Data Science Lab
New Features
- Data Science Lab Models: Implemented custom scripts for the seamless saving, loading, and prediction of Data Science Lab models. This empowers our team to come up with more efficient data models with improved accuracy and productivity.
- Auto ML Experiments
- Enhanced AutoML Model Training Process: We have introduced a dynamic Jobs system to support the AutoML model training process, replacing the previous static container implementation.
- Improved Model Explainability: As part of the same Job, Shap values will now be automatically generated, providing valuable insights into the factors influencing our models' predictions.

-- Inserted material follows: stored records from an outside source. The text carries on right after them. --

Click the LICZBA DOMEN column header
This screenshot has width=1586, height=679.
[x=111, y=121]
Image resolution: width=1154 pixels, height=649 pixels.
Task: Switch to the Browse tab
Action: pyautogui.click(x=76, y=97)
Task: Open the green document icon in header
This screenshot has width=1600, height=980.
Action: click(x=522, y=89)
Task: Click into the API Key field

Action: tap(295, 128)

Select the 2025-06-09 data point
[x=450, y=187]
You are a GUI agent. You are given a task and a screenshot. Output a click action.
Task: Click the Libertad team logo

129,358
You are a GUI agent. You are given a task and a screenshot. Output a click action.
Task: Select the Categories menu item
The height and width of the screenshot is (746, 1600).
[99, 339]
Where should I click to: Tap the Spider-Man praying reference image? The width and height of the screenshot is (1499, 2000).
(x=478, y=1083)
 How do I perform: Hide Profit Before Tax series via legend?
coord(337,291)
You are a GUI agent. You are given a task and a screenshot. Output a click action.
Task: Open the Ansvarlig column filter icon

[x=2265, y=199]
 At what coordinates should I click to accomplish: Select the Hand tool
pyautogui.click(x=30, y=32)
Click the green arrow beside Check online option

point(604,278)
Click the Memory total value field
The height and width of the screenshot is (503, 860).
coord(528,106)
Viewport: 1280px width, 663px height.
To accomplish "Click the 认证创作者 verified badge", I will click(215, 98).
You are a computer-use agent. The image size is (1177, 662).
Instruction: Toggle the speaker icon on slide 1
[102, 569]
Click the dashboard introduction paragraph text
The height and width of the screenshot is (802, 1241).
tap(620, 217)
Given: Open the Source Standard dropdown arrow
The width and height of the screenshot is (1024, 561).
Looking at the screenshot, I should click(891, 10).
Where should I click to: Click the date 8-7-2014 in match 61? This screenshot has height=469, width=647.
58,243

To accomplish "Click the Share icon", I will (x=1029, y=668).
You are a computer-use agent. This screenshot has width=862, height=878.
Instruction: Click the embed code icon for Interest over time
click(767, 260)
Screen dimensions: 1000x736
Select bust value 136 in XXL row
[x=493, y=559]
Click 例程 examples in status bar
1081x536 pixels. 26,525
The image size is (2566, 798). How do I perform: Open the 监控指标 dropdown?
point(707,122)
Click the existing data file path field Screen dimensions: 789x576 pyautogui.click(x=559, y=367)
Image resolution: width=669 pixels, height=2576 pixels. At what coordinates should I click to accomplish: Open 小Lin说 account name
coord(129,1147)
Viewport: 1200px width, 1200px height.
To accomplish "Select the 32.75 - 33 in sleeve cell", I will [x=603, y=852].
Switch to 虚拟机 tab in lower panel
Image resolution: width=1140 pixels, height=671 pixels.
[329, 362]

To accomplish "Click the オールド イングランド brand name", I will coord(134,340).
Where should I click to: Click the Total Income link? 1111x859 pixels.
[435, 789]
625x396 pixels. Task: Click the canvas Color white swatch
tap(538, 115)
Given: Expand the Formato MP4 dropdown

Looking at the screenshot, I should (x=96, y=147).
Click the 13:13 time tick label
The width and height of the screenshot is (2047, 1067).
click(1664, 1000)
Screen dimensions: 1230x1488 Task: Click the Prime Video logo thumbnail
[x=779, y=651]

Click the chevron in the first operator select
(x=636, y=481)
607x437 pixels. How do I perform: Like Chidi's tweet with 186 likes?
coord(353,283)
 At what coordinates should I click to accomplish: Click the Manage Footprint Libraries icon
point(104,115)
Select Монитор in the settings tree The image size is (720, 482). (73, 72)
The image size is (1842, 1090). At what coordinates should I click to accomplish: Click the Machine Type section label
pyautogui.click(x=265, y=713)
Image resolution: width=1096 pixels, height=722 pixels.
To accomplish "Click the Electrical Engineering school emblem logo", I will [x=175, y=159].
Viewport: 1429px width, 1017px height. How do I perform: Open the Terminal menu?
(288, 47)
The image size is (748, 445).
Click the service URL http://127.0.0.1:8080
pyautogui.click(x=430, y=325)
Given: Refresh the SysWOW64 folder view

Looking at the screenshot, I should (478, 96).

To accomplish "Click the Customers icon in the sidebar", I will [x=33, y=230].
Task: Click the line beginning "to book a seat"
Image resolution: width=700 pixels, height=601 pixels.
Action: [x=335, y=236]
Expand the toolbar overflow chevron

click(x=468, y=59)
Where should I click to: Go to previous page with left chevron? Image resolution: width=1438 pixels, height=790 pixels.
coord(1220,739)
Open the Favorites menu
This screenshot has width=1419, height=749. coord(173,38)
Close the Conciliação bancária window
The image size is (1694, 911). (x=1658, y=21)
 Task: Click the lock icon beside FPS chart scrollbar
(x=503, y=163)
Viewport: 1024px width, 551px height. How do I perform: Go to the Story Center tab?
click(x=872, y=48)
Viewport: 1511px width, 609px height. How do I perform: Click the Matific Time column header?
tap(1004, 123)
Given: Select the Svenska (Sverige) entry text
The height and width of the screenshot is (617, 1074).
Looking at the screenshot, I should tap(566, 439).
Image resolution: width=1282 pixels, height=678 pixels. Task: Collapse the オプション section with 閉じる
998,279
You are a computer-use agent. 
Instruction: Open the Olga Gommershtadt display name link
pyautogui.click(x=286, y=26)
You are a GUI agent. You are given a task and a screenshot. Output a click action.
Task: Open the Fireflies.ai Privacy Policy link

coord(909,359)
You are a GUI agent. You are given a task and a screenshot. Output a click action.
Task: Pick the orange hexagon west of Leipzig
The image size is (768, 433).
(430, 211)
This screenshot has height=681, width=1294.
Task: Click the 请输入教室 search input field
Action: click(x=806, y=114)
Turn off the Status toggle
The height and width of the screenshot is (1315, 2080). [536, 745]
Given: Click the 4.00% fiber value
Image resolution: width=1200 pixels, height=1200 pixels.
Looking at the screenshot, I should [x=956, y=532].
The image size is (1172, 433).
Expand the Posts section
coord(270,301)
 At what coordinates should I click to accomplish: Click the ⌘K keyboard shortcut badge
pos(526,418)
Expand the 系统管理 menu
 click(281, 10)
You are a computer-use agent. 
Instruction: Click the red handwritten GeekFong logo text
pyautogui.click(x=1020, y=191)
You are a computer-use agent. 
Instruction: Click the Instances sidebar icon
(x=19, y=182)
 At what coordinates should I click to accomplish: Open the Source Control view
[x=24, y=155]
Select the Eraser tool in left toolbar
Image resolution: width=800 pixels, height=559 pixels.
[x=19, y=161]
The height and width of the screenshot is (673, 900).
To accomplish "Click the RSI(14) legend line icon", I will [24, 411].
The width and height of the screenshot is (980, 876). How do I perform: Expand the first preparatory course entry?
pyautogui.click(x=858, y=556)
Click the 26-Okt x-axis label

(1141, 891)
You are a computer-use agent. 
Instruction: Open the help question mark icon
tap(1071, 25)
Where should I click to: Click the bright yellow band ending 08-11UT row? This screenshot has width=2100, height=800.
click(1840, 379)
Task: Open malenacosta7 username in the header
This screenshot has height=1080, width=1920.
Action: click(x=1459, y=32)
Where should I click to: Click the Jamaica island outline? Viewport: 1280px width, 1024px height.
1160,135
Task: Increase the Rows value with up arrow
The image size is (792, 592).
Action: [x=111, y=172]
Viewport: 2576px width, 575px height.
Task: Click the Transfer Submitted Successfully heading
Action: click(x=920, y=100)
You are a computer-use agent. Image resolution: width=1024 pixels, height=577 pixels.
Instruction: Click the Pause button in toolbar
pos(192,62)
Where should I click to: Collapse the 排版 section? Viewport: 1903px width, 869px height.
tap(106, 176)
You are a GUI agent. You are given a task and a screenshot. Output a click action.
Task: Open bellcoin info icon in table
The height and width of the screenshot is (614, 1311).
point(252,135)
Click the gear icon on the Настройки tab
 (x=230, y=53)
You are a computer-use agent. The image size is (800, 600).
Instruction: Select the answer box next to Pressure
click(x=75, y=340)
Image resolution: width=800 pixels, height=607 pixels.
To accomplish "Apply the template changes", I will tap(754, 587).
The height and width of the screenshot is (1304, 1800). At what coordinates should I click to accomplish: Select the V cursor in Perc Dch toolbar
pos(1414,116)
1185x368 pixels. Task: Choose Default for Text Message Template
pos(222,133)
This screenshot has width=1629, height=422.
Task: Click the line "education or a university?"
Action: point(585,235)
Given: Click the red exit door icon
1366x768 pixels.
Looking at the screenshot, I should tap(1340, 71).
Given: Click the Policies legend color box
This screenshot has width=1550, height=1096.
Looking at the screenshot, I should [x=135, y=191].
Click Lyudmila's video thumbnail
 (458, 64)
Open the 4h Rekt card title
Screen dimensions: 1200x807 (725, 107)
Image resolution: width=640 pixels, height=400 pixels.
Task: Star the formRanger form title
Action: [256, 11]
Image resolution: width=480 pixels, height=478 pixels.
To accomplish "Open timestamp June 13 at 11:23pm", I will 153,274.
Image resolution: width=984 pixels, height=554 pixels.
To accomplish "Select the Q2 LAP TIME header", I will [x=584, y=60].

These insights can be visualized using the Explainability dashboard.
- Streamlined Job Management: Once the training process is completed, the associated Jobs will be automatically terminated, optimizing resource allocation, and ensuring efficient utilization of computing resources.
- Introduction of Working Directory:
- We have introduced a user-friendly option in the interface that allows users to create new folders and files directly within the Notebook page for better collaboration and easy access.
- Files can now be uploaded directly into the Data folder located within the respective Projects. This centralized location ensures that data files are conveniently stored alongside the relevant project, simplifying data management.
- Algorithms: We have introduced unsupervised Forecasting and Natural Language Processing algorithms within the Data Science Lab Notebooks. These cutting-edge algorithms empower us to uncover valuable insights from the most complex datasets.
Please Note: The above-listed Algorithm types are modified in the Administration module (in the Data Science Lab Settings) as well as Project level settings (inside the Data Science Lab module).
- PySpark Environment:
- Expanded support for Data Sets as readers within the PySpark Environment.
- Introduced comprehensive support for Data Writers within the PySpark Environment. This enhancement can enable our team to efficiently write and save data ensuring seamless integration with downstream processes.
Please Note: The supported Data Sets and Data Connector types for the Data Set readers and Data Writers in the PySpark Environment are MySQL, MSSQL, Oracle, MongoDB, PostgreSQL, and ClickHouse.
Enhancements
- Progress Bar: Custom implementation of the Progress Bar inside the Data Science Notebook.